Stored items:
..........
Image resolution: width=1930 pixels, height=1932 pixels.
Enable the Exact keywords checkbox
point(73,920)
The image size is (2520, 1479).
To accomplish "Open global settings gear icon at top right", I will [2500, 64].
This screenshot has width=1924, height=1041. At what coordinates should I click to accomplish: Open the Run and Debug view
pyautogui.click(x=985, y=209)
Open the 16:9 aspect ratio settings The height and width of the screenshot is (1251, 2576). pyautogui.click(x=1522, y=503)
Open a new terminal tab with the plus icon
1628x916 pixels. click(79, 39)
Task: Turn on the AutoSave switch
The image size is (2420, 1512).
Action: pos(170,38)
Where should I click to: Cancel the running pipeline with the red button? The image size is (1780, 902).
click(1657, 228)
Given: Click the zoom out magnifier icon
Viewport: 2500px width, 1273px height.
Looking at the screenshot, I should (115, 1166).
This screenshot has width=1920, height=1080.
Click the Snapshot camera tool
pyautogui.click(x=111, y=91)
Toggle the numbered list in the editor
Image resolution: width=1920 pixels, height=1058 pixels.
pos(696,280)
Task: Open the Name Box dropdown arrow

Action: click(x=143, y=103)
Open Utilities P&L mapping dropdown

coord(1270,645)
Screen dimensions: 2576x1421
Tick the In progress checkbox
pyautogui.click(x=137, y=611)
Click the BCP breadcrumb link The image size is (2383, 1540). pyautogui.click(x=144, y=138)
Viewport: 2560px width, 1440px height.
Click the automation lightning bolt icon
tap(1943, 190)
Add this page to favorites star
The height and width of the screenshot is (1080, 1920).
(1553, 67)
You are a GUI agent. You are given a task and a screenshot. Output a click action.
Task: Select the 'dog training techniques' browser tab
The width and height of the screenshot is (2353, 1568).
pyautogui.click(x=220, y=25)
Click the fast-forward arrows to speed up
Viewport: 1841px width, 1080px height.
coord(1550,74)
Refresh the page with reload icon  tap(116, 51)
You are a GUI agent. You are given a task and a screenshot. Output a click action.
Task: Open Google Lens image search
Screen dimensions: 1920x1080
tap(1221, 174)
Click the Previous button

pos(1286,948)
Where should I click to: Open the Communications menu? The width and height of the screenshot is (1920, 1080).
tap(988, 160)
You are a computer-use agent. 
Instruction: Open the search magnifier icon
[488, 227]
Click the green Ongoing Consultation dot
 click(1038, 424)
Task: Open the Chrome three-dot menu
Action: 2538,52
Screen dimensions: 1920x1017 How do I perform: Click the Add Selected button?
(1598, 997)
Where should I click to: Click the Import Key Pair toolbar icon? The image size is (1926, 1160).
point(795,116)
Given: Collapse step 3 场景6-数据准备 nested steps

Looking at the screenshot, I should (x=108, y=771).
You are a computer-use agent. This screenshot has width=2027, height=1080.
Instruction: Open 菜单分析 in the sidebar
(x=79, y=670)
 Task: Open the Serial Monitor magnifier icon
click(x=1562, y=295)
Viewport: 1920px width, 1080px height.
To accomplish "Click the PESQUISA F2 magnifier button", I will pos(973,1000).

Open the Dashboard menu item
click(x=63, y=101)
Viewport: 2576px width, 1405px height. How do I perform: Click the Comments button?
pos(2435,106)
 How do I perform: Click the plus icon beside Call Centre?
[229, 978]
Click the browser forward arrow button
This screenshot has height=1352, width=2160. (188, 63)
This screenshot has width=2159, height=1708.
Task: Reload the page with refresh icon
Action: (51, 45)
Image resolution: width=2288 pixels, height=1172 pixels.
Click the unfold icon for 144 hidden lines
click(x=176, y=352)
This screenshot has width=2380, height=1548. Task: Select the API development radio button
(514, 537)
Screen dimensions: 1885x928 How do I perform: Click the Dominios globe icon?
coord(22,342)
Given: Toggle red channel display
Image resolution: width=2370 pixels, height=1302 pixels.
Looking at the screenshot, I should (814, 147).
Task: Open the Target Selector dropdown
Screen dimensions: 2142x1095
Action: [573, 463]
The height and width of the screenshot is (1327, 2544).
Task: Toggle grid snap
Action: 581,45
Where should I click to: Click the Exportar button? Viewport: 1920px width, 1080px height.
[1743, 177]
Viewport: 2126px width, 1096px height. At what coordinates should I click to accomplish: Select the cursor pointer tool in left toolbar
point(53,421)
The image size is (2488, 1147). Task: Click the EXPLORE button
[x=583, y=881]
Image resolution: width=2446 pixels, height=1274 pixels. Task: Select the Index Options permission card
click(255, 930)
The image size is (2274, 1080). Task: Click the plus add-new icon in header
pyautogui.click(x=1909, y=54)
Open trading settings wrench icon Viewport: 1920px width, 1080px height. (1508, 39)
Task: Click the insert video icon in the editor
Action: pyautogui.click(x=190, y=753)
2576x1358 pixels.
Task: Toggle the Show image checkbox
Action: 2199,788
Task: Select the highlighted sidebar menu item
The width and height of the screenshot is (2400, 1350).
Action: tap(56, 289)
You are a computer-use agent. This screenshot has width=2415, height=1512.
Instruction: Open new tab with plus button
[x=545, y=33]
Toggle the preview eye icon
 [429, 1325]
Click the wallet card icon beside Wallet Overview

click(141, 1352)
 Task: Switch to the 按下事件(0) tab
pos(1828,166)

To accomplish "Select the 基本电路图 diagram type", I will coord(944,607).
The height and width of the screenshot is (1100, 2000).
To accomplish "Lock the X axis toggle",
..........
What is needed:
Without altering a single word, set down all the entries again.

Exercise result:
Image resolution: width=1930 pixels, height=1932 pixels.
Enable the Exact keywords checkbox
point(73,920)
The image size is (2520, 1479).
To accomplish "Open global settings gear icon at top right", I will [2500, 64].
This screenshot has width=1924, height=1041. At what coordinates should I click to accomplish: Open the Run and Debug view
pyautogui.click(x=985, y=209)
Open the 16:9 aspect ratio settings The height and width of the screenshot is (1251, 2576). pyautogui.click(x=1522, y=503)
Open a new terminal tab with the plus icon
1628x916 pixels. click(79, 39)
Task: Turn on the AutoSave switch
The image size is (2420, 1512).
Action: pos(170,38)
Where should I click to: Cancel the running pipeline with the red button? The image size is (1780, 902).
click(1657, 228)
Given: Click the zoom out magnifier icon
Viewport: 2500px width, 1273px height.
Looking at the screenshot, I should (115, 1166).
This screenshot has width=1920, height=1080.
Click the Snapshot camera tool
pyautogui.click(x=111, y=91)
Toggle the numbered list in the editor
Image resolution: width=1920 pixels, height=1058 pixels.
pos(696,280)
Task: Open the Name Box dropdown arrow

Action: click(x=143, y=103)
Open Utilities P&L mapping dropdown

coord(1270,645)
Screen dimensions: 2576x1421
Tick the In progress checkbox
pyautogui.click(x=137, y=611)
Click the BCP breadcrumb link The image size is (2383, 1540). pyautogui.click(x=144, y=138)
Viewport: 2560px width, 1440px height.
Click the automation lightning bolt icon
tap(1943, 190)
Add this page to favorites star
The height and width of the screenshot is (1080, 1920).
(1553, 67)
You are a GUI agent. You are given a task and a screenshot. Output a click action.
Task: Select the 'dog training techniques' browser tab
The width and height of the screenshot is (2353, 1568).
pyautogui.click(x=220, y=25)
Click the fast-forward arrows to speed up
Viewport: 1841px width, 1080px height.
coord(1550,74)
Refresh the page with reload icon  tap(116, 51)
You are a GUI agent. You are given a task and a screenshot. Output a click action.
Task: Open Google Lens image search
Screen dimensions: 1920x1080
tap(1221, 174)
Click the Previous button

pos(1286,948)
Where should I click to: Open the Communications menu? The width and height of the screenshot is (1920, 1080).
tap(988, 160)
You are a computer-use agent. 
Instruction: Open the search magnifier icon
[488, 227]
Click the green Ongoing Consultation dot
 click(1038, 424)
Task: Open the Chrome three-dot menu
Action: 2538,52
Screen dimensions: 1920x1017 How do I perform: Click the Add Selected button?
(1598, 997)
Where should I click to: Click the Import Key Pair toolbar icon? The image size is (1926, 1160).
point(795,116)
Given: Collapse step 3 场景6-数据准备 nested steps

Looking at the screenshot, I should (x=108, y=771).
You are a computer-use agent. This screenshot has width=2027, height=1080.
Instruction: Open 菜单分析 in the sidebar
(x=79, y=670)
 Task: Open the Serial Monitor magnifier icon
click(x=1562, y=295)
Viewport: 1920px width, 1080px height.
To accomplish "Click the PESQUISA F2 magnifier button", I will pos(973,1000).

Open the Dashboard menu item
click(x=63, y=101)
Viewport: 2576px width, 1405px height. How do I perform: Click the Comments button?
pos(2435,106)
 How do I perform: Click the plus icon beside Call Centre?
[229, 978]
Click the browser forward arrow button
This screenshot has height=1352, width=2160. (188, 63)
This screenshot has width=2159, height=1708.
Task: Reload the page with refresh icon
Action: (51, 45)
Image resolution: width=2288 pixels, height=1172 pixels.
Click the unfold icon for 144 hidden lines
click(x=176, y=352)
This screenshot has width=2380, height=1548. Task: Select the API development radio button
(514, 537)
Screen dimensions: 1885x928 How do I perform: Click the Dominios globe icon?
coord(22,342)
Given: Toggle red channel display
Image resolution: width=2370 pixels, height=1302 pixels.
Looking at the screenshot, I should (814, 147).
Task: Open the Target Selector dropdown
Screen dimensions: 2142x1095
Action: [573, 463]
The height and width of the screenshot is (1327, 2544).
Task: Toggle grid snap
Action: 581,45
Where should I click to: Click the Exportar button? Viewport: 1920px width, 1080px height.
[1743, 177]
Viewport: 2126px width, 1096px height. At what coordinates should I click to accomplish: Select the cursor pointer tool in left toolbar
point(53,421)
The image size is (2488, 1147). Task: Click the EXPLORE button
[x=583, y=881]
Image resolution: width=2446 pixels, height=1274 pixels. Task: Select the Index Options permission card
click(255, 930)
The image size is (2274, 1080). Task: Click the plus add-new icon in header
pyautogui.click(x=1909, y=54)
Open trading settings wrench icon Viewport: 1920px width, 1080px height. (1508, 39)
Task: Click the insert video icon in the editor
Action: pyautogui.click(x=190, y=753)
2576x1358 pixels.
Task: Toggle the Show image checkbox
Action: 2199,788
Task: Select the highlighted sidebar menu item
The width and height of the screenshot is (2400, 1350).
Action: tap(56, 289)
You are a computer-use agent. This screenshot has width=2415, height=1512.
Instruction: Open new tab with plus button
[x=545, y=33]
Toggle the preview eye icon
 [429, 1325]
Click the wallet card icon beside Wallet Overview

click(141, 1352)
 Task: Switch to the 按下事件(0) tab
pos(1828,166)

To accomplish "Select the 基本电路图 diagram type", I will coord(944,607).
The height and width of the screenshot is (1100, 2000).
To accomplish "Lock the X axis toggle",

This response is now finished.